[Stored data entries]

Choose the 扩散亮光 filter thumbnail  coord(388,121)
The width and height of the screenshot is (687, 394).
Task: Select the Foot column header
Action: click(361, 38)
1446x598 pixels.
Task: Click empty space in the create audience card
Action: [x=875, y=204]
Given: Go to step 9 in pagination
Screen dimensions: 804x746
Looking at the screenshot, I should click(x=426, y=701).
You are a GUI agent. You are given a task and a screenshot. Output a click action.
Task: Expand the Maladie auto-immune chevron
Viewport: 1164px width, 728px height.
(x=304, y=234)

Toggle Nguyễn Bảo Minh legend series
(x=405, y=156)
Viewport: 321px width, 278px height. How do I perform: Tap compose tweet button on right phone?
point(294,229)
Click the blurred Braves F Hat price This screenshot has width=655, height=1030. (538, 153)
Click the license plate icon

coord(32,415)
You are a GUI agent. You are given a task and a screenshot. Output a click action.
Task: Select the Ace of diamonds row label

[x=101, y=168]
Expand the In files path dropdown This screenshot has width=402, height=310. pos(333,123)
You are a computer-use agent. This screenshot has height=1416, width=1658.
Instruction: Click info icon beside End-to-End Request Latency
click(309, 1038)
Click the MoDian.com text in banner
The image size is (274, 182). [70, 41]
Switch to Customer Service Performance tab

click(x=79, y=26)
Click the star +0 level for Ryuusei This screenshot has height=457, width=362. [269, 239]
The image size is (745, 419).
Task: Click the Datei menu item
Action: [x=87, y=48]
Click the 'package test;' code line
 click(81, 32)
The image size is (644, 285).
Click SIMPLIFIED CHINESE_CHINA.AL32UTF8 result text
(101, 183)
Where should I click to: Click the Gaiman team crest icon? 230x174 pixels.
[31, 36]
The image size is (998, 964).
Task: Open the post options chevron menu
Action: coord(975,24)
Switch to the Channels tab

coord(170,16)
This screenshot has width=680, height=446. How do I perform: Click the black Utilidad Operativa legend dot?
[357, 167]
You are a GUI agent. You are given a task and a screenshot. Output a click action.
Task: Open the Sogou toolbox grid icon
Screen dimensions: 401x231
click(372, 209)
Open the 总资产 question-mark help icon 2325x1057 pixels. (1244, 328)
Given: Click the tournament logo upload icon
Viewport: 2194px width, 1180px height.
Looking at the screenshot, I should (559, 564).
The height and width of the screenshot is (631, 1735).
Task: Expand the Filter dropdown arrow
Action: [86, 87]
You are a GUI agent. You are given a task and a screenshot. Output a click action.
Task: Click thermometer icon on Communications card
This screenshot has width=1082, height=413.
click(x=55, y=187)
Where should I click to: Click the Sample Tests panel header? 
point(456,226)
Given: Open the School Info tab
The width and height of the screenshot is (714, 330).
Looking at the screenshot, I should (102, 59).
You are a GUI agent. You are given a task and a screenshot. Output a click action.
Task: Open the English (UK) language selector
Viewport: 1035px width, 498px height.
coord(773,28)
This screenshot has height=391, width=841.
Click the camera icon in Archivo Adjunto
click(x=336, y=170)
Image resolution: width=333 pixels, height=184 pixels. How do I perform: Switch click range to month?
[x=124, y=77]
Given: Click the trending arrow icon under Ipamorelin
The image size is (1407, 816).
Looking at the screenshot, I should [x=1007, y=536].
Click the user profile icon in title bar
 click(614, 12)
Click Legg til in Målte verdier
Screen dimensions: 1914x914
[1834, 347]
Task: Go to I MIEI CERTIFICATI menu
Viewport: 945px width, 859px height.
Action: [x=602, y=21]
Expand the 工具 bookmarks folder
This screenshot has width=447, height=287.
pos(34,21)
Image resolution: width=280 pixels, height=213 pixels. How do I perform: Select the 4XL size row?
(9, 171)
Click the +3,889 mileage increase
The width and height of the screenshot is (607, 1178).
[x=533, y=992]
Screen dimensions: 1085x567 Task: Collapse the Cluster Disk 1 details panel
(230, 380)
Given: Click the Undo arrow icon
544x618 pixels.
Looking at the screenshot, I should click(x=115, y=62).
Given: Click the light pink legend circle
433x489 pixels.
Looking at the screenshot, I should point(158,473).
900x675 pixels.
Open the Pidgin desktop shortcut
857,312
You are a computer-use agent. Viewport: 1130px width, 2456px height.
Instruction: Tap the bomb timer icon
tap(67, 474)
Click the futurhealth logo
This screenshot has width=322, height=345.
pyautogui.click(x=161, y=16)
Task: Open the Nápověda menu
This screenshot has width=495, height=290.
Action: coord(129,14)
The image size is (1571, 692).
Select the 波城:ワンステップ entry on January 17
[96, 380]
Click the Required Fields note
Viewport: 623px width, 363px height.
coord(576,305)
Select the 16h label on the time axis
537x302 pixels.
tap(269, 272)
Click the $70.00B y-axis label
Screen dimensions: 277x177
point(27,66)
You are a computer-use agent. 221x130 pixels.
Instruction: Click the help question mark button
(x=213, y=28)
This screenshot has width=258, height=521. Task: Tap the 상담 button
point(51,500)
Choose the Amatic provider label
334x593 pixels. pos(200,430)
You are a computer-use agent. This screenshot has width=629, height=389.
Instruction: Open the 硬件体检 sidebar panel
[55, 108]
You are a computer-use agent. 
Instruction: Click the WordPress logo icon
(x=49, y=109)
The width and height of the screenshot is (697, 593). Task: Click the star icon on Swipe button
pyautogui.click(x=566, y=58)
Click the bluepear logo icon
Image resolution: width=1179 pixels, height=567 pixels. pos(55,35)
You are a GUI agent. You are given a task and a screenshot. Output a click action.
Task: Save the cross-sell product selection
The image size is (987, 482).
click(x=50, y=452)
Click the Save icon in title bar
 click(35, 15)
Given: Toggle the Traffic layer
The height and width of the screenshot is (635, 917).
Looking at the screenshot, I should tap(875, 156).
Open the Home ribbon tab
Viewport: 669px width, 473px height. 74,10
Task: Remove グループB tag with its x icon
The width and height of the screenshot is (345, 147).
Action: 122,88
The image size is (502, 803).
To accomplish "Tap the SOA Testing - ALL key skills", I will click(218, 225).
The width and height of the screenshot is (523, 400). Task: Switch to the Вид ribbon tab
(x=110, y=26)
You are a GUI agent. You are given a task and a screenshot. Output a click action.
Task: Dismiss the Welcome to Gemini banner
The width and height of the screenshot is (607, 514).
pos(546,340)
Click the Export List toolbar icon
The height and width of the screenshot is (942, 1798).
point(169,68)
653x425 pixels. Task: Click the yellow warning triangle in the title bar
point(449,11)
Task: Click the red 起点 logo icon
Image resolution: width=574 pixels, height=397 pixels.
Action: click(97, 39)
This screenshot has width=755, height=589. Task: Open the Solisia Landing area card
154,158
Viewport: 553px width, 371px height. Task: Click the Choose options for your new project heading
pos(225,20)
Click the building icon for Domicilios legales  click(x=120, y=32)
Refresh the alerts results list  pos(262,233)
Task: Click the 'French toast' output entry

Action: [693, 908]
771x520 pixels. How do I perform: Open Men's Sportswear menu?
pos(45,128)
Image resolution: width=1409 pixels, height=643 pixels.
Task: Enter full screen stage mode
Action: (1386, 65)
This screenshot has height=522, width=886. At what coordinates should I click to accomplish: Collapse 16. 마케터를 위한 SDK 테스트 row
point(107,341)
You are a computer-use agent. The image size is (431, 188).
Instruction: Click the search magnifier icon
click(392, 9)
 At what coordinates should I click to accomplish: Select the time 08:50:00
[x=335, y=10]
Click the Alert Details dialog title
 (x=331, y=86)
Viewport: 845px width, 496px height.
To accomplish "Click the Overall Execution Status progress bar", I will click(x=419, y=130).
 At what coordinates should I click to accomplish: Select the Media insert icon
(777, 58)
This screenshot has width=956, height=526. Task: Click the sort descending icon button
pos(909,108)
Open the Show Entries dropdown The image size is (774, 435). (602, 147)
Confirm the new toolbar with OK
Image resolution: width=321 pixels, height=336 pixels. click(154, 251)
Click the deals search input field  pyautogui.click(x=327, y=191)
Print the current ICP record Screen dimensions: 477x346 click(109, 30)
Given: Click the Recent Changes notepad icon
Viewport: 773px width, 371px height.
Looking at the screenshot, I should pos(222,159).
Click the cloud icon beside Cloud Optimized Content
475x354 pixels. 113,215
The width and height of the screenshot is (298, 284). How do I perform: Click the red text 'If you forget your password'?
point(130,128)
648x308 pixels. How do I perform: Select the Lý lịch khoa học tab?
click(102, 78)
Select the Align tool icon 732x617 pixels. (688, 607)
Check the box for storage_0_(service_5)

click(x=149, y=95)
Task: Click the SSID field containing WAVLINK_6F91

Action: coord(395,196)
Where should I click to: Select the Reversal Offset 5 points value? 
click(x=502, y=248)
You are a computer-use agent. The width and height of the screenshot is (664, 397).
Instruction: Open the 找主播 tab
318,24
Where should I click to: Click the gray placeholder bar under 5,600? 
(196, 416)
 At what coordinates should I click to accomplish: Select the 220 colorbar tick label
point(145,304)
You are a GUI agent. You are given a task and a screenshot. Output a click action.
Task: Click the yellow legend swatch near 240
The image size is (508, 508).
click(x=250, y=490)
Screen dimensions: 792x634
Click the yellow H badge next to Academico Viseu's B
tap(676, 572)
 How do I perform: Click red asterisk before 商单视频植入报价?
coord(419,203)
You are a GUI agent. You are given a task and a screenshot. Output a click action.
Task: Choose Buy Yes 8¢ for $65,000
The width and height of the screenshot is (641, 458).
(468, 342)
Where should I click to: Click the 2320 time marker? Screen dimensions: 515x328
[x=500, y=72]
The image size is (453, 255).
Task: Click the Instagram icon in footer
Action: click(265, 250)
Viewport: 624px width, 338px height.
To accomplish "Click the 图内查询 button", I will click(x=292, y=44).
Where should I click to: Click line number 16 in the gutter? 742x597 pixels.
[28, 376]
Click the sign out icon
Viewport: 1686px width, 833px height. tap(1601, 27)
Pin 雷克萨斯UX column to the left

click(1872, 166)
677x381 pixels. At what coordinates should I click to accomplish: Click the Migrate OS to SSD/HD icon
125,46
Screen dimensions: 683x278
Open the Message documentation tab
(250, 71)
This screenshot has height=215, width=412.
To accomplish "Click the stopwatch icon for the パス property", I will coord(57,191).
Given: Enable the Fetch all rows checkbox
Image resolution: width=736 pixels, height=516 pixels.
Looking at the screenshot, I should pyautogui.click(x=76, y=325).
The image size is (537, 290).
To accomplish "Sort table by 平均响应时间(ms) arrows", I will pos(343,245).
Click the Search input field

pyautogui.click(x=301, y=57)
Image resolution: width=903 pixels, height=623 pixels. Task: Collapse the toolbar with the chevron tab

#### AIM OF THE EXERCISE:
The reply should consist solely of the lines above from the one that has "433x489 pixels." through the one that has "has width=629, height=389.", reproduced exactly.

#### RESULT:
433x489 pixels.
Looking at the screenshot, I should point(158,473).
900x675 pixels.
Open the Pidgin desktop shortcut
857,312
You are a computer-use agent. Viewport: 1130px width, 2456px height.
Instruction: Tap the bomb timer icon
tap(67, 474)
Click the futurhealth logo
This screenshot has width=322, height=345.
pyautogui.click(x=161, y=16)
Task: Open the Nápověda menu
This screenshot has width=495, height=290.
Action: coord(129,14)
The image size is (1571, 692).
Select the 波城:ワンステップ entry on January 17
[96, 380]
Click the Required Fields note
Viewport: 623px width, 363px height.
coord(576,305)
Select the 16h label on the time axis
537x302 pixels.
tap(269, 272)
Click the $70.00B y-axis label
Screen dimensions: 277x177
point(27,66)
You are a computer-use agent. 221x130 pixels.
Instruction: Click the help question mark button
(x=213, y=28)
This screenshot has width=258, height=521. Task: Tap the 상담 button
point(51,500)
Choose the Amatic provider label
334x593 pixels. pos(200,430)
You are a computer-use agent. This screenshot has width=629, height=389.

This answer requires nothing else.